In a filing on April 14, Nvidia said it expects around $5.5 billion in charges for the first quarter of fiscal year 2026 because of U.S. government rules limiting its AI chip sales to China.
On April 9, officials told Nvidia it now needs special export licenses for its popular H20 chips and others with similar capabilities. The new restrictions target China, Hong Kong, and Macau, with the government warning that the chips could end up powering Chinese supercomputers.
The H20 chip is the most advanced AI chip Nvidia is currently allowed to sell in China under the earlier rules. It’s reportedly been used by Chinese AI startup DeepSeek to train models, something that has raised concerns among U.S. lawmakers.
Even though Nvidia said it plans to spend hundreds of millions over the next four years making some AI chips in the U.S., that hasn’t stopped the stock from sliding after its latest filing and the expected hit to future revenues. NVDA dropped 6.3% in after-hours trading on April 15 to $105.10, and it’s down about 16.45% so far this year.
Nvidia’s decline mirrors a wider pullback in tech as Trump’s tariff escalation rattles investor confidence across the sector. Other prominent tech stocks were also in the red, with Apple down 0.20% from the previous close to $202.14, Microsoft off 0.56% at $385.73, Alphabet sliding 1.71% to $156.31, and Amazon dropping 1.33% to $179.59.
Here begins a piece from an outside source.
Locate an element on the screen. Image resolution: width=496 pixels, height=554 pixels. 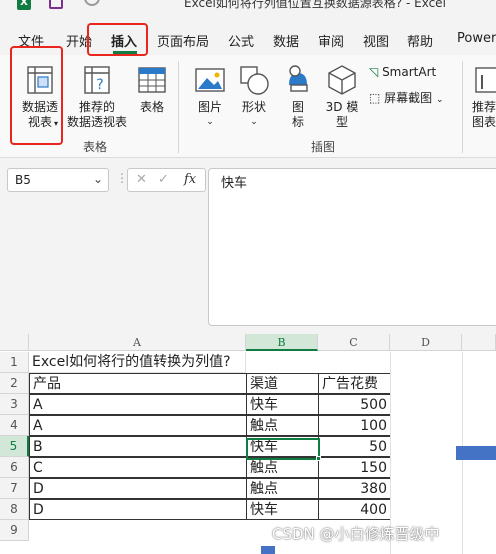
table-cell: B is located at coordinates (138, 446).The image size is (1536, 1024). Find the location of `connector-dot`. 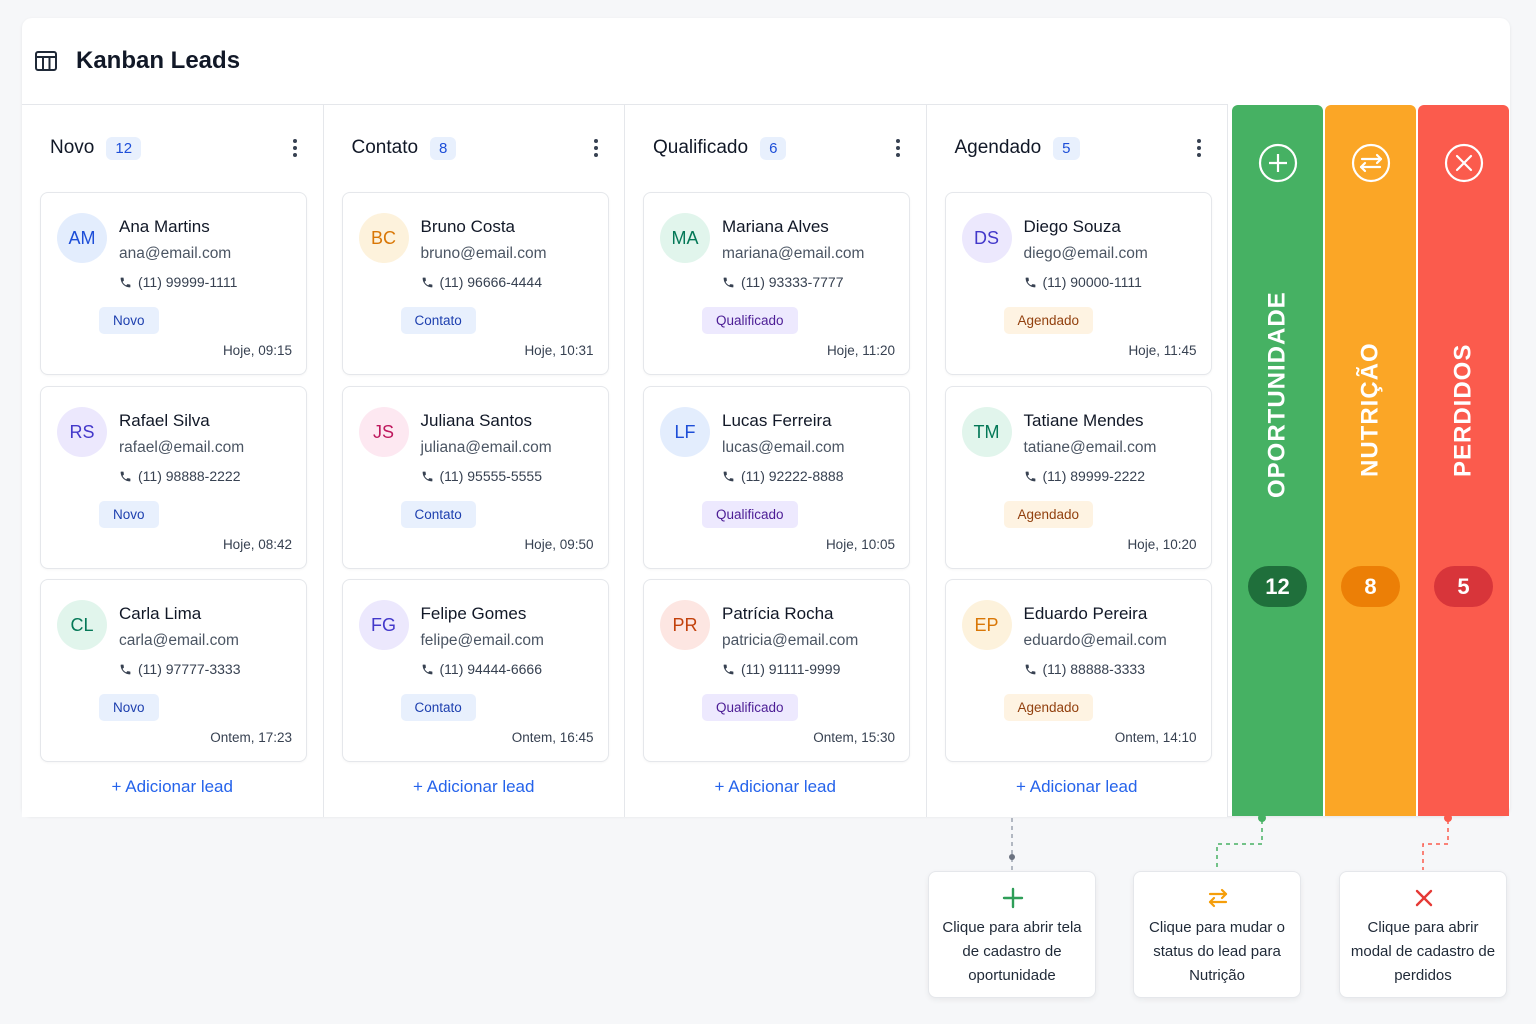

connector-dot is located at coordinates (1012, 857).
Adding to Nvidia’s troubles, a “death cross” has formed on the 1-day NVDA/USD chart, a bearish technical signal where its 50-day moving average drops below the 200-day one. The last time this happened was in April 2022, and Nvidia’s stock plunged nearly 50% in the following six months.

That’s got investors in AI crypto tokens on edge, as these tokens have often reacted to Nvidia-related news mostly due to the fact that Nvidia’s hardware plays a central role in powering the AI infrastructure that many of these projects rely on.
For instance, in December, reports of China launching an antitrust probe into Nvidia caused the AI crypto token market cap to drop by over 14% in a single day. In the past, a surge in the Nvidia stock price has also resulted in bullish rallies for AI tokens.
Following Nvidia’s latest filing, the total market cap of AI-related tokens has fallen 3.7% in the past 24 hours, now sitting at around $20.1 billion. Trading volume also declined, signaling weaker demand.
Near Protocol (NEAR), the biggest AI crypto by market cap, slid 5.3% over the past day. Other major tokens like Internet Computer (ICP), Render (RENDER), Sei (SEI), Virtuals Protocol (VIRTUAL), and Akash Network (AKT) also lost between 5% and 12%.